Text passage ▸
In an ideal situation, the price of soda would creep up without any government intervention, naturally resulting in less consumption. That's not likely to happen, so if we want to encourage people to drink less soda, we need to figure out how to force a raise in price without inducing reactance. One oft-proposed solution is to cut the corn subsidy, increasing the cost of high-fructose corn syrup and, therefore, of production. Well, that's not likely to happen either, and even if it did, soda prices would rise by, at most, 2 cents per can, not enough to affect consumer behavior in any substantial way.
Perhaps the best option is to reframe the tax so it doesn't smack of moral policing or prompt grumblings about Big Brother. As William Saletan wrote last year, this is not just a health issue: "[I]sn't it a matter of personal choice? Doesn't taxation to control people's eating behavior cross a fundamental line of liberty?" It's common practice to publicize the long-term social benefits of a policy in order to increase public support for it, but when it comes to the soda tax, this practice calls attention to what people perceive as an affront to their personal freedoms.
Gov. David Paterson and New York City Mayor Michael Bloomberg both support the tax. They have spoken of it mostly as a way to reduce consumption and to pay for the medical costs of obesity. But recently, when trying to garner support for the tax, Bloomberg emphasized that it was a quick and effective way to generate much-needed revenue for the city. He spoke of the tax as an "easy fix" that would "keep thousands of teachers and nurses where they belong: in the classrooms and clinics." This framing makes the tax seem like any other, instead of one specifically designed to control behavior. So while it may still face opposition because it's a tax and we hate taxes, it sidesteps the problem of reactance.
New Yorkers also show more support for the tax when told that the revenues would be used for the prevention of childhood obesity. In this case, the focus is on providing new choices through obesity-prevention programs rather than on taking away the choice to drink soda. Even though the goal is still to manage behavior, the approach seems more encouraging than prohibitive. Since reactance is stirred whenever we perceive loss of control, proponents of the tax must choose their words very carefully.
If we want to implement a sweetened beverage tax and maximize its effectiveness, the best approach would be to dissociate it from the larger issue of individual choice and focus on its immediate practical benefits, such as the revenue it produces. Over time, we'll get used to it. We might even wonder why we didn't do it sooner.

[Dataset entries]

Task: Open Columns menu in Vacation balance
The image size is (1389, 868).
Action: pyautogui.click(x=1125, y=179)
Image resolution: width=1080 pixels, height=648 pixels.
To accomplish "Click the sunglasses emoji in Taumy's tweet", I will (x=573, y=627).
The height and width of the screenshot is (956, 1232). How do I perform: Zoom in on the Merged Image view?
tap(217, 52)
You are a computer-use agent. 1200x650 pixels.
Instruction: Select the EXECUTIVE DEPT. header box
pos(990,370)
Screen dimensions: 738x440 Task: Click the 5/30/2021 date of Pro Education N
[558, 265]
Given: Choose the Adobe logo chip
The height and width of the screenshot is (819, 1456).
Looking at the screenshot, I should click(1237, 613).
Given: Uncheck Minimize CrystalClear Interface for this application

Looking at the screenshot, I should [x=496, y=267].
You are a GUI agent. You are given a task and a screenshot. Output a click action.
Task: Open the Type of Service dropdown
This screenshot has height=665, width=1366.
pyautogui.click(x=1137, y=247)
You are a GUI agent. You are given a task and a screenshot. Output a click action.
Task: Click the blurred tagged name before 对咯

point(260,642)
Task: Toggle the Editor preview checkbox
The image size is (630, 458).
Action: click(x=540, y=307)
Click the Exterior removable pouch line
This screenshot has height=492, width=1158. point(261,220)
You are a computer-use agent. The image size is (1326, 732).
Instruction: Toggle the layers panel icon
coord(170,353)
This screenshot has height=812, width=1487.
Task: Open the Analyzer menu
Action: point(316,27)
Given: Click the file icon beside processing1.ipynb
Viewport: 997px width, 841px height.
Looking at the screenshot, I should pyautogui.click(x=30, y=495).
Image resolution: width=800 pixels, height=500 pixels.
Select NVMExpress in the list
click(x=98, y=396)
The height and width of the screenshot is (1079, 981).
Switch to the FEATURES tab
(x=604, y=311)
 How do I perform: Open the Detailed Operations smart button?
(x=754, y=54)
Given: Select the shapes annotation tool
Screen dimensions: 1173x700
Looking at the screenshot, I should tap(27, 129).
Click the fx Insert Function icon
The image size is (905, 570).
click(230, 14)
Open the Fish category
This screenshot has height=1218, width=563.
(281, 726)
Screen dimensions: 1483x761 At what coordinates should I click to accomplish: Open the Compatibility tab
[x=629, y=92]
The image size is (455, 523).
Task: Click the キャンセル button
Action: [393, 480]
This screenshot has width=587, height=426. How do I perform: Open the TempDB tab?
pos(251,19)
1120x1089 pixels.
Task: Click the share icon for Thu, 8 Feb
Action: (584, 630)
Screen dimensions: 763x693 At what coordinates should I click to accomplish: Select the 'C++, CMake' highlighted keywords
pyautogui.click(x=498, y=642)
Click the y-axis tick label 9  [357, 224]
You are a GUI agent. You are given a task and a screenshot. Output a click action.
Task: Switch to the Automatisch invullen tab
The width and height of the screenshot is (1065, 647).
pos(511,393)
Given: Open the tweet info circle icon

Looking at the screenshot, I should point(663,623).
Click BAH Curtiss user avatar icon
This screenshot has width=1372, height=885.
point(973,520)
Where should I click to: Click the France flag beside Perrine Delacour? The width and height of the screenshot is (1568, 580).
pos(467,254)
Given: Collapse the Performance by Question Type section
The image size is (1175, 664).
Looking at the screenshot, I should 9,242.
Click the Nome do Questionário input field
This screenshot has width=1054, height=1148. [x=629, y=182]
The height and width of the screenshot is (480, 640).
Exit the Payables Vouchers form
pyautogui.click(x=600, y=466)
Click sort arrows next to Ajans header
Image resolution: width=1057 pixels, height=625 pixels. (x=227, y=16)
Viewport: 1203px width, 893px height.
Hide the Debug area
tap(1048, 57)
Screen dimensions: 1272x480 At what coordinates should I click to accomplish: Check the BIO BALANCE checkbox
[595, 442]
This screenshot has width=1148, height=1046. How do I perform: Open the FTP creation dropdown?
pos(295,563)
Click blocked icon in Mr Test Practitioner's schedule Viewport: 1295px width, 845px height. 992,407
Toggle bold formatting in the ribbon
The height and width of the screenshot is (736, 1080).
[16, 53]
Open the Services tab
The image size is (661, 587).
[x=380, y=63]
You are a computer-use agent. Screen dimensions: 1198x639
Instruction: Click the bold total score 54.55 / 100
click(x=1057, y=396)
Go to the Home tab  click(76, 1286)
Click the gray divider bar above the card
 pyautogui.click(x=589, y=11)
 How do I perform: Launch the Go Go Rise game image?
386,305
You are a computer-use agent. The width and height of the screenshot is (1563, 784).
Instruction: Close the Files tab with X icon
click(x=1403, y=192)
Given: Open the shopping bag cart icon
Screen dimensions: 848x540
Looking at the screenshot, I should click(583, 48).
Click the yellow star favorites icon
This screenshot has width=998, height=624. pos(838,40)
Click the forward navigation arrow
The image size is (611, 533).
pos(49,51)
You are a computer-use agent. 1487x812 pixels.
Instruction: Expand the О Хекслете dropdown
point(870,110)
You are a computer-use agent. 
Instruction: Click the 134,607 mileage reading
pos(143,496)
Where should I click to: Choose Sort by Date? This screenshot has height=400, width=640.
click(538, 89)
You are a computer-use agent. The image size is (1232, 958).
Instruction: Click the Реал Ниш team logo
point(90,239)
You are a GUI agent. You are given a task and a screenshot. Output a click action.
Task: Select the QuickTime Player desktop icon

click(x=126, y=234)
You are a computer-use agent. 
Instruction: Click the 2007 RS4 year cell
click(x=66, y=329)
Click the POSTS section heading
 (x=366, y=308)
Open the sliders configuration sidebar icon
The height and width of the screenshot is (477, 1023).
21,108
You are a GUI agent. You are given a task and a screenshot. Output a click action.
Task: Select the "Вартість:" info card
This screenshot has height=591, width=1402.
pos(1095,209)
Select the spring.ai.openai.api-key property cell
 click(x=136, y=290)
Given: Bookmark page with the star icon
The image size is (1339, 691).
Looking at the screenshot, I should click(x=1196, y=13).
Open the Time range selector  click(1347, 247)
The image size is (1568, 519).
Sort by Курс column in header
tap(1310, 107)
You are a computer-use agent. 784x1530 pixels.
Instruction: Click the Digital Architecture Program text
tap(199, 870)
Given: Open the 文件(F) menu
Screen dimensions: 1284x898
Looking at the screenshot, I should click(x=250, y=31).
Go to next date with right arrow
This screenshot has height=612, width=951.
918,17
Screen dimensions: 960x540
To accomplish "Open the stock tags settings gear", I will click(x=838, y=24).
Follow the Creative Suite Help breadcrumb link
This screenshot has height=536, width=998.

Work to complete ▸
a) Decide whether each statement below agrees with the soda tax passage, answering yes or no and quoting the deciding words of the passage: (i) Cutting the corn subsidy would raise soda prices by no more than 2 cents per can. (ii) Gov. David Paterson opposes the soda tax. (iii) New Yorkers show less support for the tax when told the revenues would go toward preventing childhood obesity.
b) Rewrite everything in the soda tax passage from "Perhaps the best" down to "their personal freedoms.", switching "Big Brother" to "government overreach".
c) List every person mentioned by name in the soda tax passage.

Results in order ▸
a)
(i) Yes: "soda prices would rise by, at most, 2 cents per can"
(ii) No: "Gov. David Paterson and New York City Mayor Michael Bloomberg both support the tax."
(iii) No: "New Yorkers also show more support for the tax when told that the revenues would be used for the prevention of childhood obesity."

b)
Perhaps the best option is to reframe the tax so it doesn't smack of moral policing or prompt grumblings about government overreach. As William Saletan wrote last year, this is not just a health issue: "[I]sn't it a matter of personal choice? Doesn't taxation to control people's eating behavior cross a fundamental line of liberty?" It's common practice to publicize the long-term social benefits of a policy in order to increase public support for it, but when it comes to the soda tax, this practice calls attention to what people perceive as an affront to their personal freedoms.

c)
William Saletan
David Paterson
Michael Bloomberg